_Aim of the task_
Could you please retype exactly the lines from the start of the records below through the line that contains "Image resolution: width=942", both included, and leave out the pictures?

_Excerpted records_
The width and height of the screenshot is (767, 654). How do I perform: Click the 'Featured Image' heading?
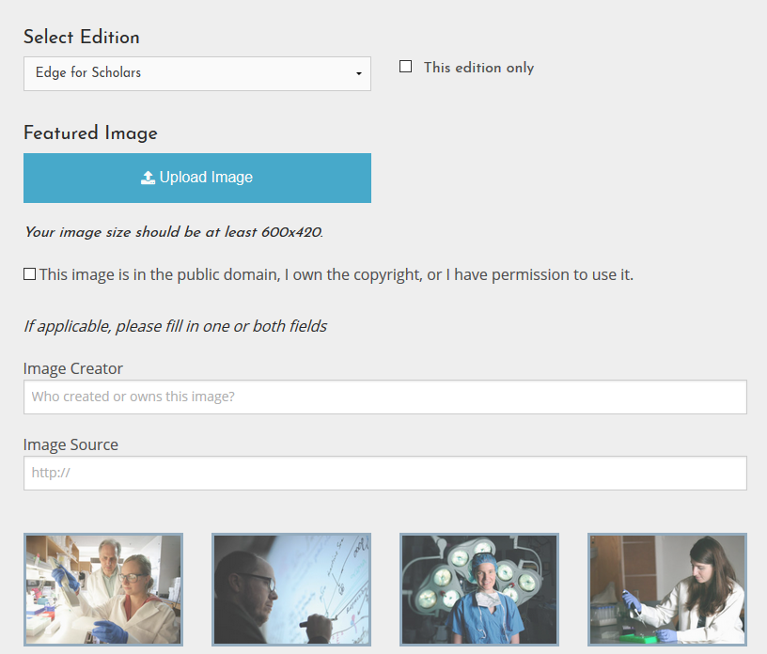tap(90, 133)
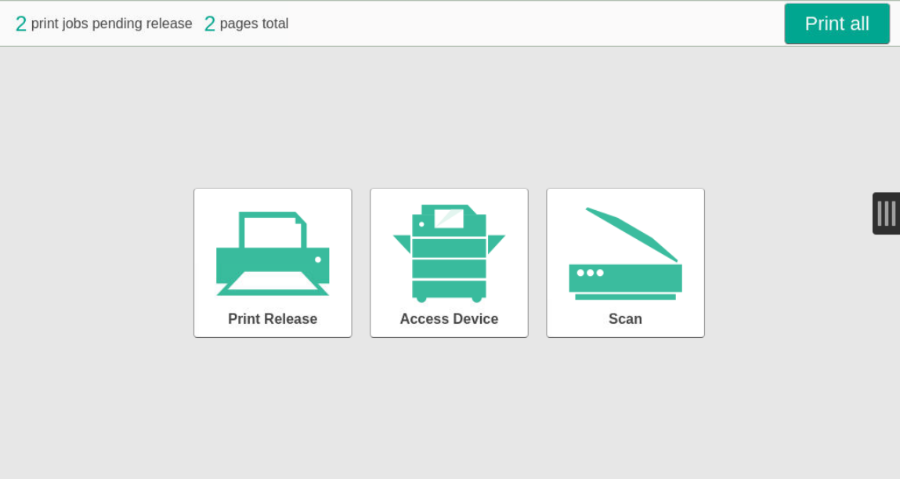Tap the paper output tray of printer icon
This screenshot has width=900, height=479.
[x=272, y=282]
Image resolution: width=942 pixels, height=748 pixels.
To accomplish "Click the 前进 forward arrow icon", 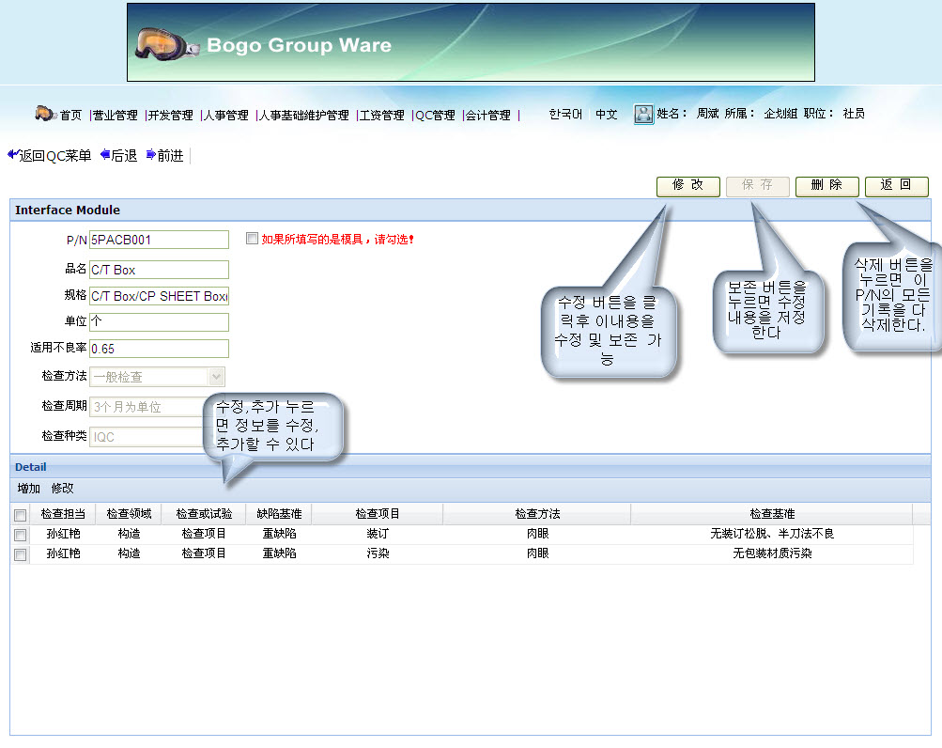I will tap(151, 155).
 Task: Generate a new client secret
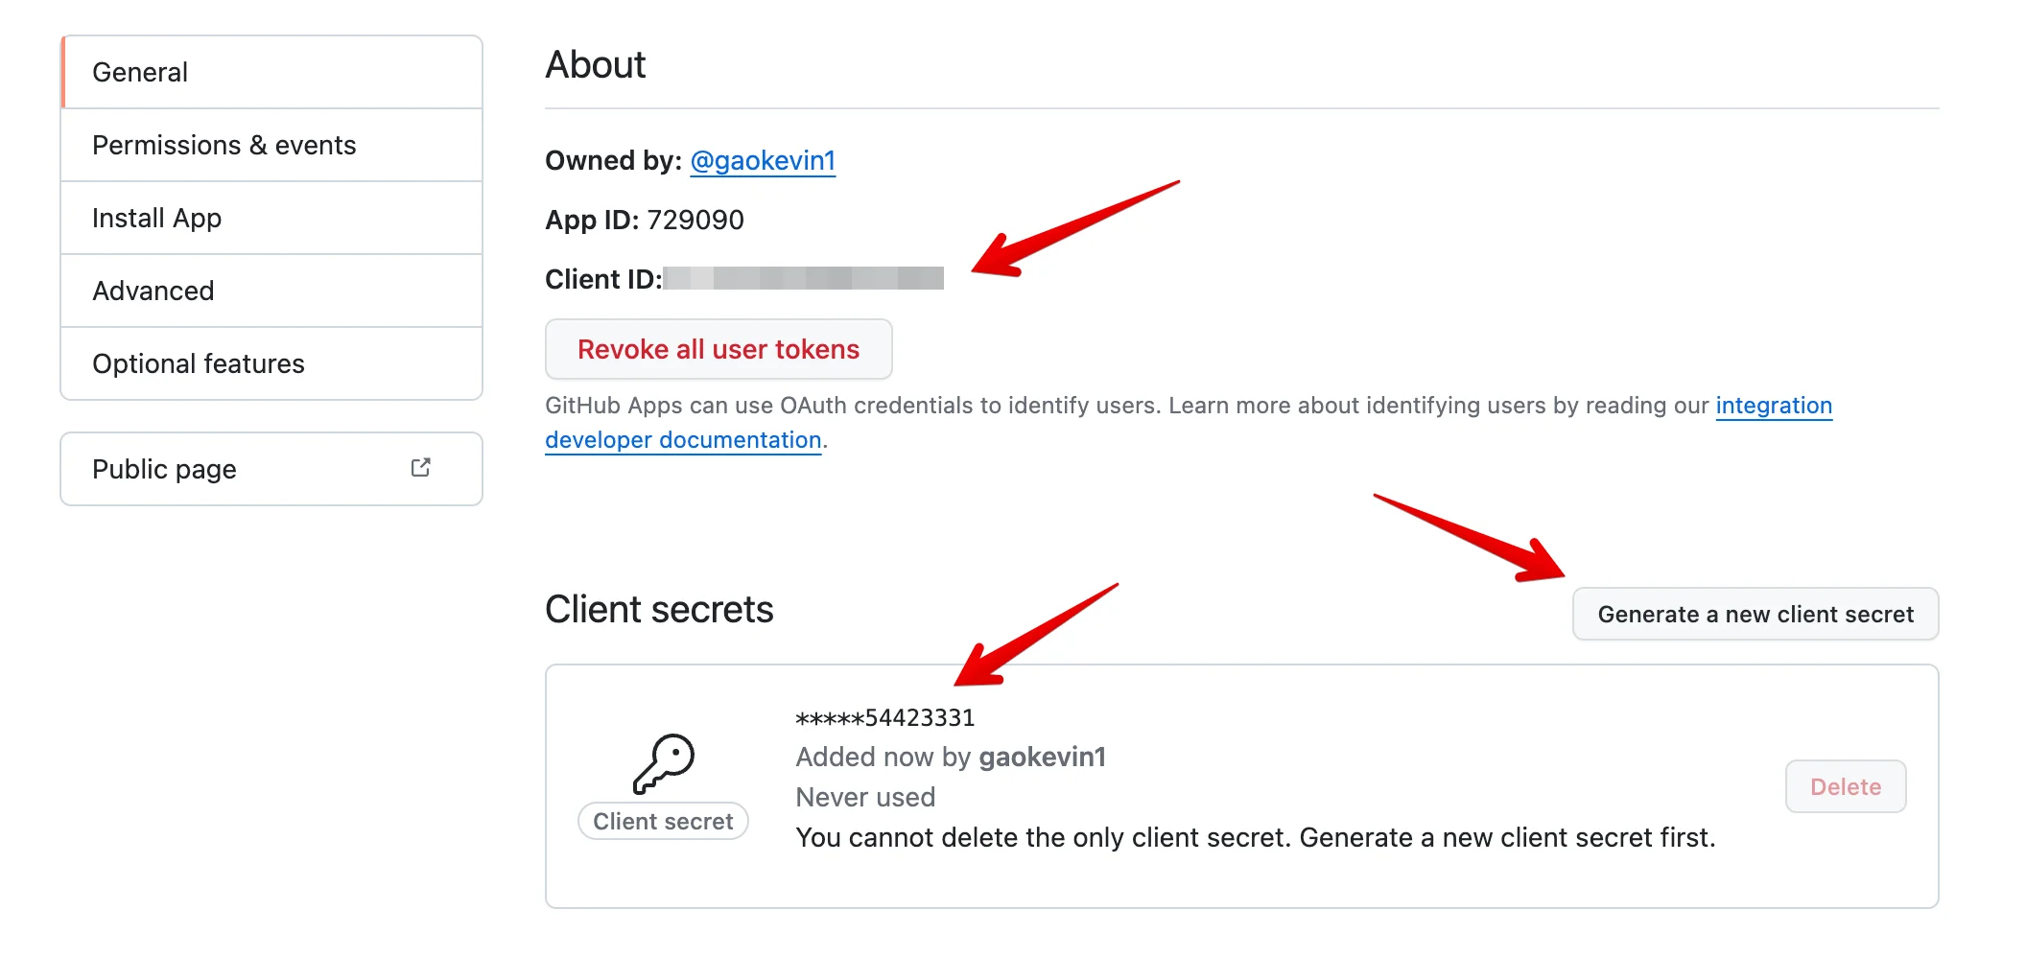pyautogui.click(x=1755, y=614)
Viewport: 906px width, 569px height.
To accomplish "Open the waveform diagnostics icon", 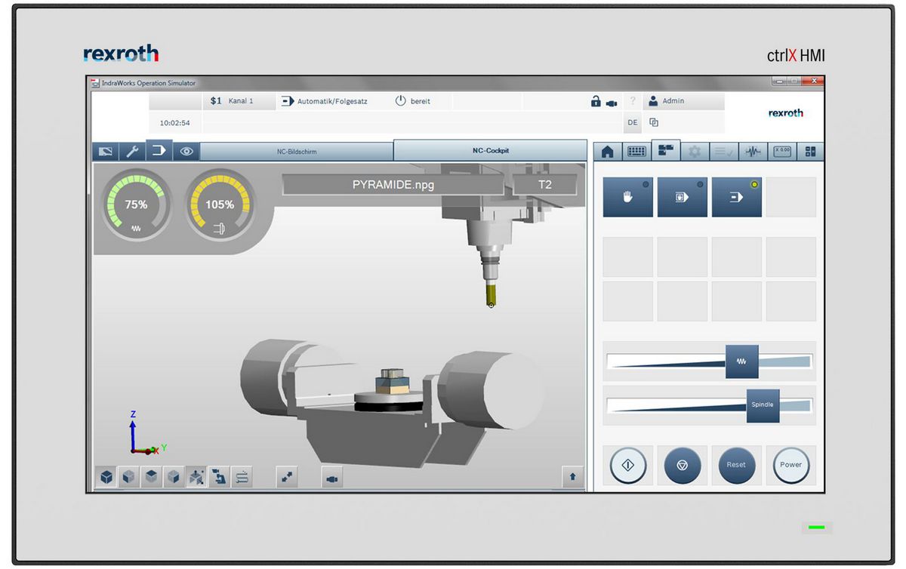I will 753,152.
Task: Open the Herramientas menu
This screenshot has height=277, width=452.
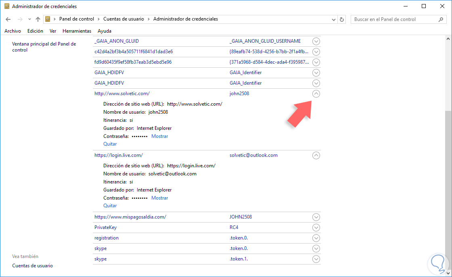Action: click(x=77, y=31)
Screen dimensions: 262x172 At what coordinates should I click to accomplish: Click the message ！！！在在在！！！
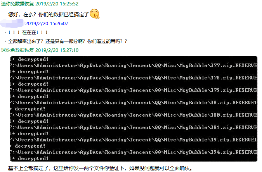tap(28, 33)
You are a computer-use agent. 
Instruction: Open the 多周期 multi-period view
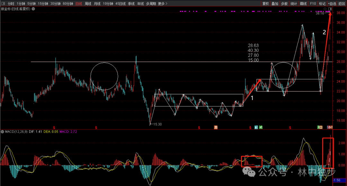tap(151, 4)
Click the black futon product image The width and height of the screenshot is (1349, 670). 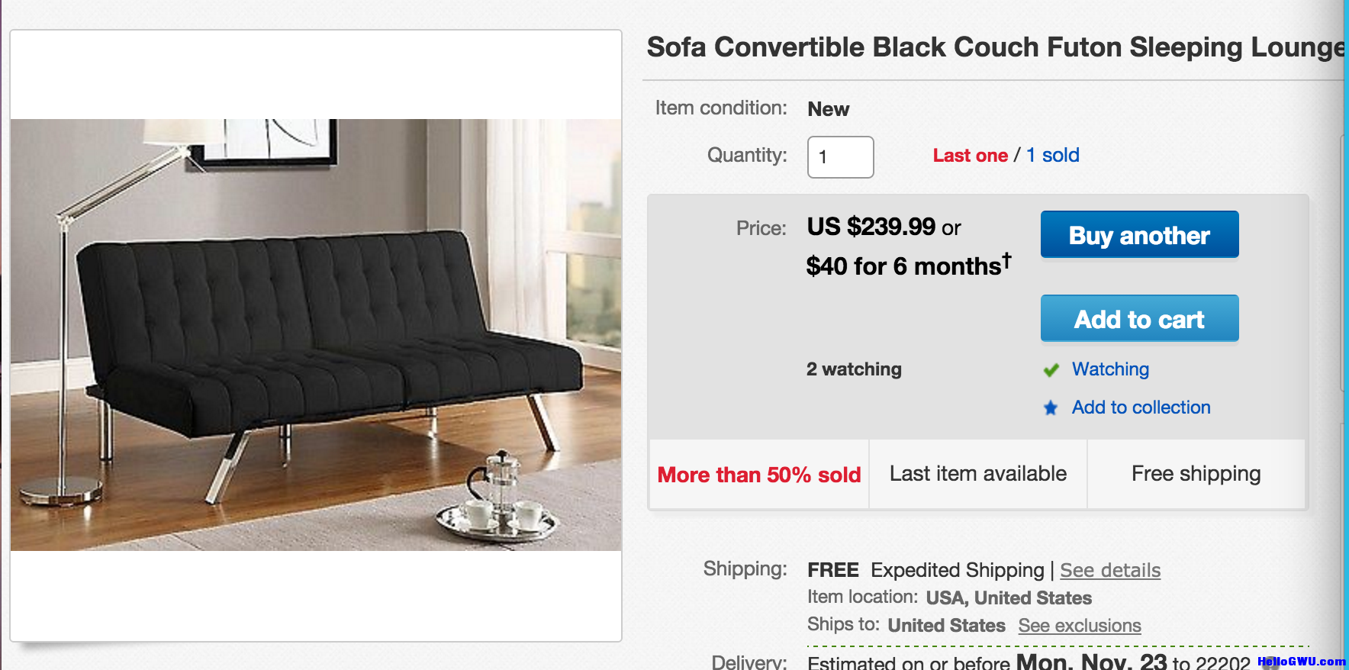tap(316, 334)
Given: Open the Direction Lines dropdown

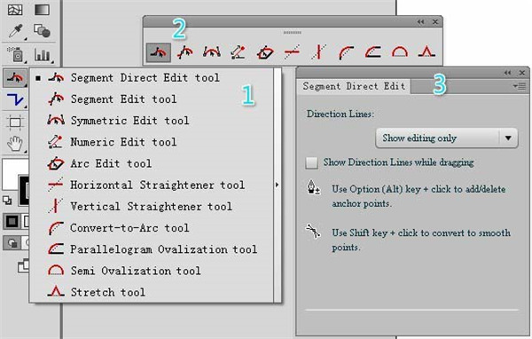Looking at the screenshot, I should (x=447, y=138).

_Result for this task_
The width and height of the screenshot is (767, 654). How do I perform: Click the 'Featured Image' heading?
tap(90, 133)
Tap the paper output tray of printer icon
This screenshot has width=900, height=479.
[x=272, y=282]
Image resolution: width=942 pixels, height=748 pixels.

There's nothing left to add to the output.